- Publisher: EA, Valve
- Developer: Valve
- ESRB Rating: “E10" for Everyone 10+
- Genre: First-Person-Puzzle
- Pros: Great humor; awesome puzzles; co-op mode; Stephen Merchant as Wheatley
- Cons: Has to load a lot
Portal 2 takes place after the events of the first game. The evil computer GLaDOS is offline and the Aperture Science research facility is falling into disrepair. Your character - a human test subject - is awakened sometime after the first game by a friendly A.I. robot named Wheatley who is going to try to help you escape the facility. Almost immediately you pick up an Aperture Science Handheld Portal Device, and you're on your way. Due to an unfortunate series of events, you wake GLaDOS up and have to kill her again, but an even more devious A.I. takes over that poses an even bigger problem.
The game is a fun mix of sterile test chambers like the first game, but also a lot of more practical "real world" rooms where you have to use the portal gun to solve puzzles on a much larger scale. Many of these rooms take place in an older section of the Aperture facility where you get to listen to taped comments from Aperture Science founder Cave Johnson as he ran tests decades ago. It is a great, interesting trip back to the past that shows you how Aperture Science turned into the company it is today.
The best part of the game overall is how funny it is. GLaDOS and Wheatley and Cave Johnson all have absolutely hilarious dialogue. There are also lots of hidden jokes and Easter eggs to find, and it is hard not to have a huge smile the entire time you play.
There is also a completely separate co-op mode that you can play on Xbox Live or locally in splitscreen. It takes place after the single-player, but isn't story-important other than instead of human characters you play as robots designed for testing. In co-op, both players have their own portal guns and you have to work together to solve increasingly complex puzzles. The co-op offers up another 4 hours or so of gameplay, and is well done. Coordination with your partner is vitally important, and you absolutely cannot solve the puzzles doing everything yourself. Playing with friends is recommended over playing with random Xbox Live people, though. I would say the puzzles are a bit tougher in co-op, but the humor is really scaled down, so it is sort of a mixed bag. Worth playing through once, at least.
When you put it all together, you get a solid, replayable single-player campaign with a developer commentary worth playing through an additional time and a good co-op mode. Doing everything once takes at least 10+ hours, but this is a game you'll want to replay.

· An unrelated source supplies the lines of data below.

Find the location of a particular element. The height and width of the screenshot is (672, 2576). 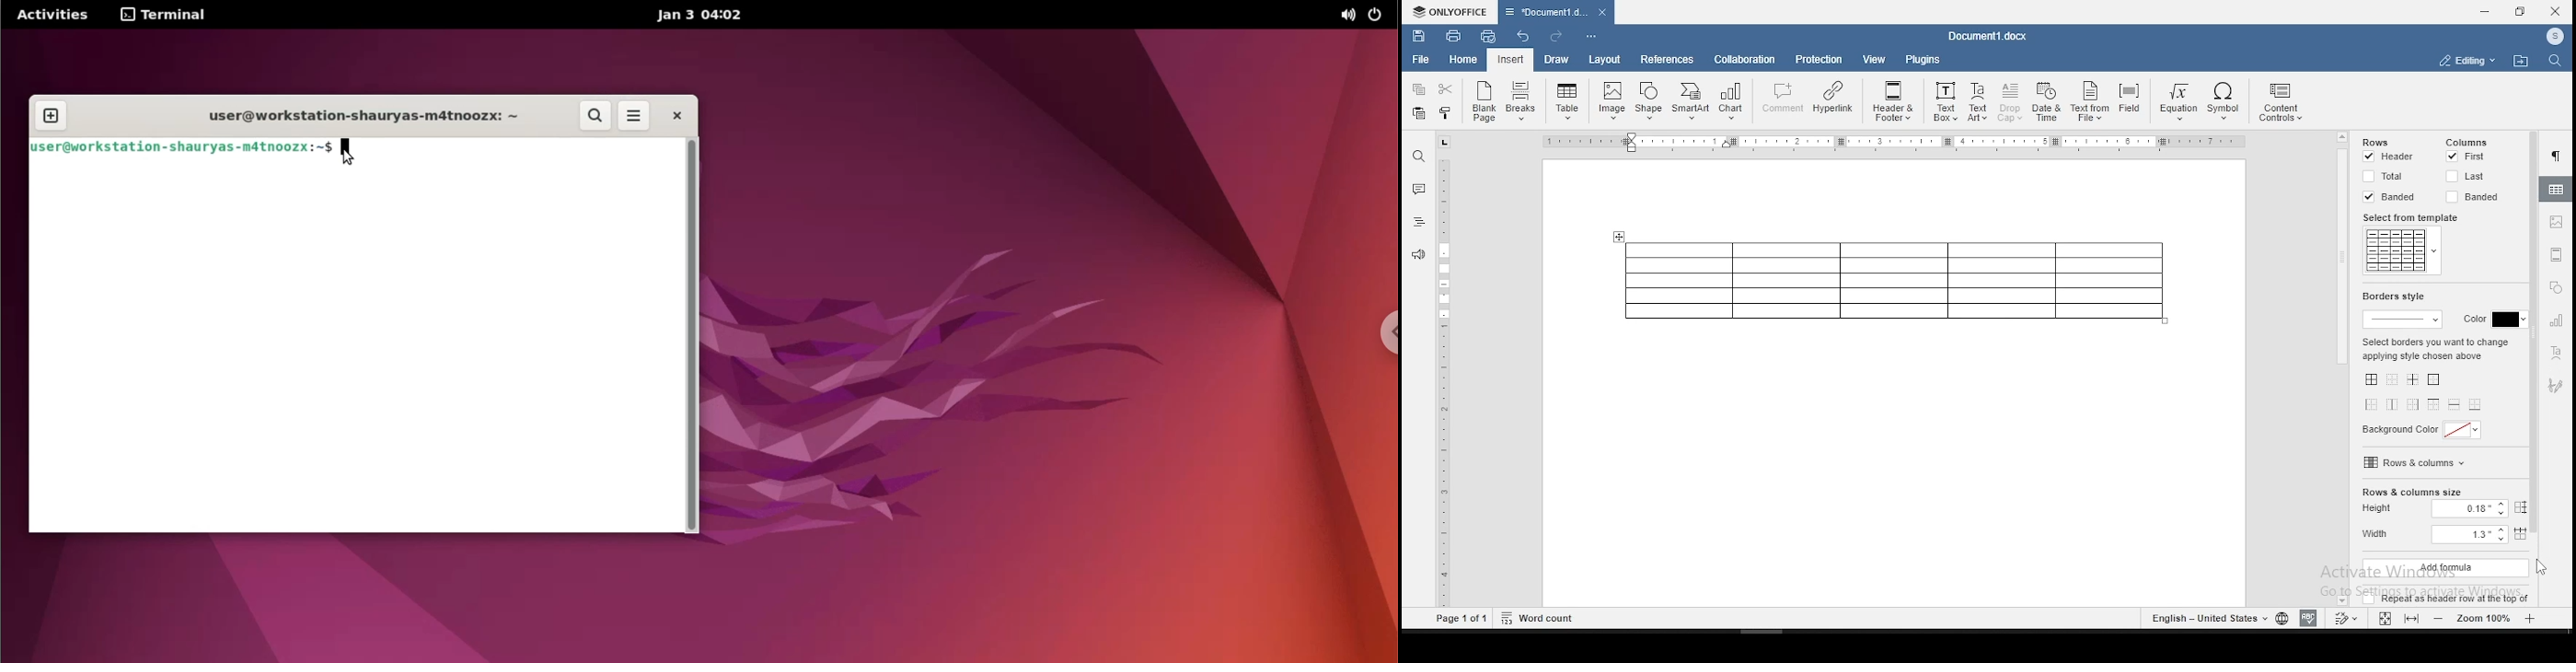

text art settings is located at coordinates (2556, 355).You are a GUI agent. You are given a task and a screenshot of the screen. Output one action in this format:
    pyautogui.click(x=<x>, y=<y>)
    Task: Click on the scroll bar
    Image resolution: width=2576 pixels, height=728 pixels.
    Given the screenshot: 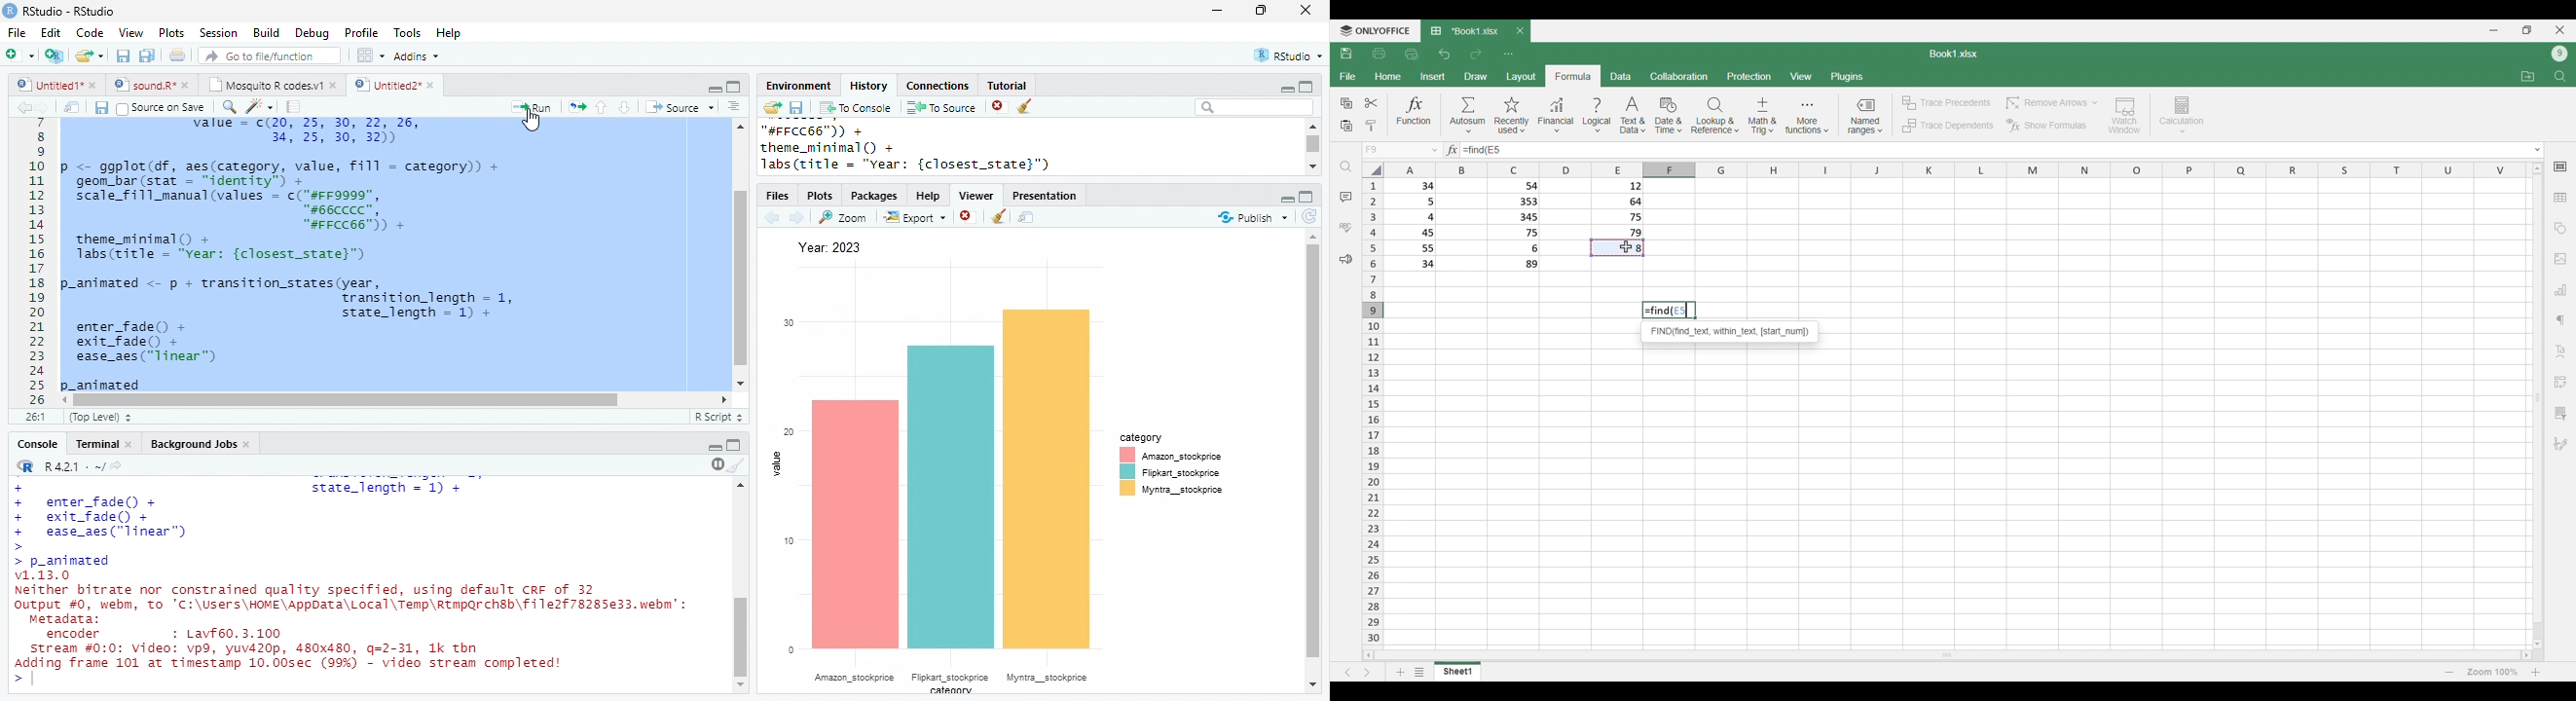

Portal 2 introduces special gels that spill out of pipes that either let you jump higher, move at fast speeds, or paint any surface with material that you can place portals on (you can't put portals where ever you want most of the time, see). There are also light bridges that let you cross chasms or even act as shields from gun turrets. Some puzzles also require you to manipulate lasers using lenses. All of these new toys used in conjunction with the portals make for some really great puzzles.

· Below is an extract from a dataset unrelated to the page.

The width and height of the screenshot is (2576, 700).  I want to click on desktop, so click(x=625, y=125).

You feel really smart and satisfied when you figure stuff out. Nothing was so difficult we needed help to find a solution in co-op or single-player, but there are definitely some puzzles you'll have to look around for 5-10 minutes before you figure out the solution. A nice thing about these puzzles is that there isn't always just one way to do them. There might be a "right" way, but you can do them "wrong" and progress as well, which is awesome.
Graphically, Portal 2 is a really sharp and clean looking game, but is also kind of simple with rather plain textures. The lighting is very nice, though. Overall, it looks good, but won't blow you away or anything. One thing we aren't too fond of is the frequent load times, but at least the loading screen changes a bit as you progress through the game.

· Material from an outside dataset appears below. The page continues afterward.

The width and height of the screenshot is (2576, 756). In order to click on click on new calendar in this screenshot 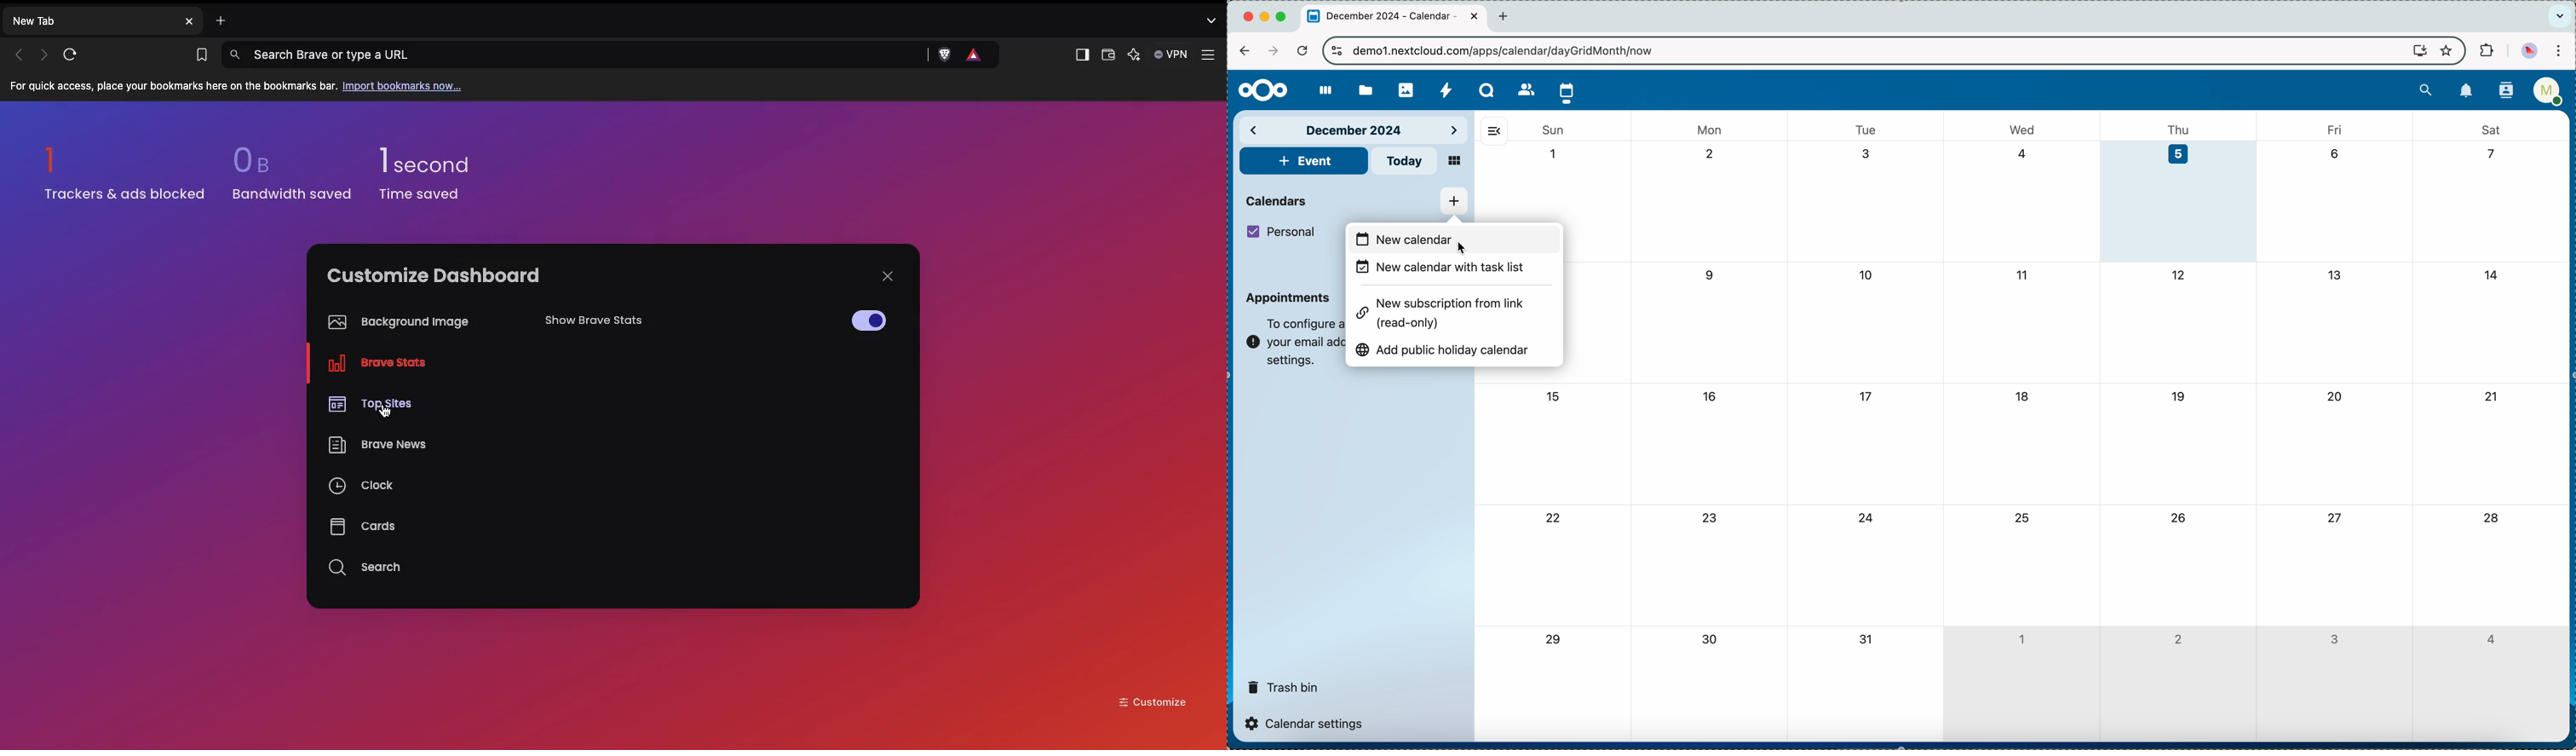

The sound is perhaps the best part of the whole package. The dialogue is incredibly well written and is expertly delivered by everyone involved. It is really funny. Stephen Merchant as Wheatley and J.K. Simmons as Cave Johnson really stand out. Also, like the first game, Portal 2 ends up with a funny song written by Jonathan Coulton during the end credits.
Portal 2 is just a great sequel all around. It takes everything that people loved about Portal 1 and makes it bigger and better. Most significantly, the gameplay and puzzles are better and the humor is a lot more prevalent and funnier overall. It also packs a pretty decent value with a replayable single-player campaign and solid co-op mode. It has to be noted that the satisfaction of puzzle solving is greatly diminished on subsequent playthroughs, but the humor is still worth playing for and you can get a different satisfaction from the puzzles by trying to do them more quickly and accurately than you did the first time. All in all, Portal 2 is an incredibly well put together game with plenty of content. We highly recommend it for a purchase.